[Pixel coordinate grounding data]
* * * *

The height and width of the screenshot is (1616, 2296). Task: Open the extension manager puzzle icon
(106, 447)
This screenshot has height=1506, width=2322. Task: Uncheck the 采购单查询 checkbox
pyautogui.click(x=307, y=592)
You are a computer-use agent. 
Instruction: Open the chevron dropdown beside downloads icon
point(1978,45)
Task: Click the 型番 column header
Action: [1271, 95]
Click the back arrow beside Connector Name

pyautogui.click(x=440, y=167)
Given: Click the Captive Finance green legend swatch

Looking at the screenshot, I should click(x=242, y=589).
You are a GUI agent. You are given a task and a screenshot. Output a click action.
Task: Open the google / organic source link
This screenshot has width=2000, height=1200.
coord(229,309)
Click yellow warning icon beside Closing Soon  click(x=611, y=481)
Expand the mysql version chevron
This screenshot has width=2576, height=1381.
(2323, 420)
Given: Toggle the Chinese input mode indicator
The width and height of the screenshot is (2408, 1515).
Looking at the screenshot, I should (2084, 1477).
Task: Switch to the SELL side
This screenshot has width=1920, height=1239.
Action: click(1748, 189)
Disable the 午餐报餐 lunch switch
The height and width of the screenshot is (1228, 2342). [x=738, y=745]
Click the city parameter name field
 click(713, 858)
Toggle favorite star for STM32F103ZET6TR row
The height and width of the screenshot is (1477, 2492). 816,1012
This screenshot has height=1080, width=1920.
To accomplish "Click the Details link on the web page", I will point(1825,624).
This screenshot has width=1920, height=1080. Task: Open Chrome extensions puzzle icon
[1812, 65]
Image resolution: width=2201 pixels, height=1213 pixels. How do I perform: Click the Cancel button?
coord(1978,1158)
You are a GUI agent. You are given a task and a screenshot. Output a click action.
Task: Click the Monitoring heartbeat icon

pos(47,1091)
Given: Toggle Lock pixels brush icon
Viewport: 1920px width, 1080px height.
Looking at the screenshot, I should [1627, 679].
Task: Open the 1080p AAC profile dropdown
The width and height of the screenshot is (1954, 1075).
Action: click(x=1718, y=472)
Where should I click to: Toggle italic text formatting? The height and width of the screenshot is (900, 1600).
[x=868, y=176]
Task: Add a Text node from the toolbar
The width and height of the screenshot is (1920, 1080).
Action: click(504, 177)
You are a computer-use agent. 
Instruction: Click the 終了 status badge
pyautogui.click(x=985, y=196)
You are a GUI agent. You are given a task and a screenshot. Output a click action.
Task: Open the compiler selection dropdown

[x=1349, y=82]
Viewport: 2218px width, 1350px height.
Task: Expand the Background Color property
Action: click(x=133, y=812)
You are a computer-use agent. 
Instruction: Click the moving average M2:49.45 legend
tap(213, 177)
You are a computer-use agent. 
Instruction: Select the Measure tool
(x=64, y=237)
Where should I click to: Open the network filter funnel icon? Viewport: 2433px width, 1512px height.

* * * *

The data above should be returned exactly as written.

The height and width of the screenshot is (1616, 2296). Task: Open the extension manager puzzle icon
(106, 447)
This screenshot has height=1506, width=2322. Task: Uncheck the 采购单查询 checkbox
pyautogui.click(x=307, y=592)
You are a computer-use agent. 
Instruction: Open the chevron dropdown beside downloads icon
point(1978,45)
Task: Click the 型番 column header
Action: [1271, 95]
Click the back arrow beside Connector Name

pyautogui.click(x=440, y=167)
Given: Click the Captive Finance green legend swatch

Looking at the screenshot, I should click(x=242, y=589).
You are a GUI agent. You are given a task and a screenshot. Output a click action.
Task: Open the google / organic source link
This screenshot has width=2000, height=1200.
coord(229,309)
Click yellow warning icon beside Closing Soon  click(x=611, y=481)
Expand the mysql version chevron
This screenshot has width=2576, height=1381.
(2323, 420)
Given: Toggle the Chinese input mode indicator
The width and height of the screenshot is (2408, 1515).
Looking at the screenshot, I should (2084, 1477).
Task: Switch to the SELL side
This screenshot has width=1920, height=1239.
Action: click(1748, 189)
Disable the 午餐报餐 lunch switch
The height and width of the screenshot is (1228, 2342). [x=738, y=745]
Click the city parameter name field
 click(713, 858)
Toggle favorite star for STM32F103ZET6TR row
The height and width of the screenshot is (1477, 2492). 816,1012
This screenshot has height=1080, width=1920.
To accomplish "Click the Details link on the web page", I will point(1825,624).
This screenshot has width=1920, height=1080. Task: Open Chrome extensions puzzle icon
[1812, 65]
Image resolution: width=2201 pixels, height=1213 pixels. How do I perform: Click the Cancel button?
coord(1978,1158)
You are a GUI agent. You are given a task and a screenshot. Output a click action.
Task: Click the Monitoring heartbeat icon

pos(47,1091)
Given: Toggle Lock pixels brush icon
Viewport: 1920px width, 1080px height.
Looking at the screenshot, I should [1627, 679].
Task: Open the 1080p AAC profile dropdown
The width and height of the screenshot is (1954, 1075).
Action: click(x=1718, y=472)
Where should I click to: Toggle italic text formatting? The height and width of the screenshot is (900, 1600).
[x=868, y=176]
Task: Add a Text node from the toolbar
The width and height of the screenshot is (1920, 1080).
Action: click(504, 177)
You are a computer-use agent. 
Instruction: Click the 終了 status badge
pyautogui.click(x=985, y=196)
You are a GUI agent. You are given a task and a screenshot. Output a click action.
Task: Open the compiler selection dropdown

[x=1349, y=82]
Viewport: 2218px width, 1350px height.
Task: Expand the Background Color property
Action: click(x=133, y=812)
You are a computer-use agent. 
Instruction: Click the moving average M2:49.45 legend
tap(213, 177)
You are a computer-use agent. 
Instruction: Select the Measure tool
(x=64, y=237)
Where should I click to: Open the network filter funnel icon? Viewport: 2433px width, 1512px height.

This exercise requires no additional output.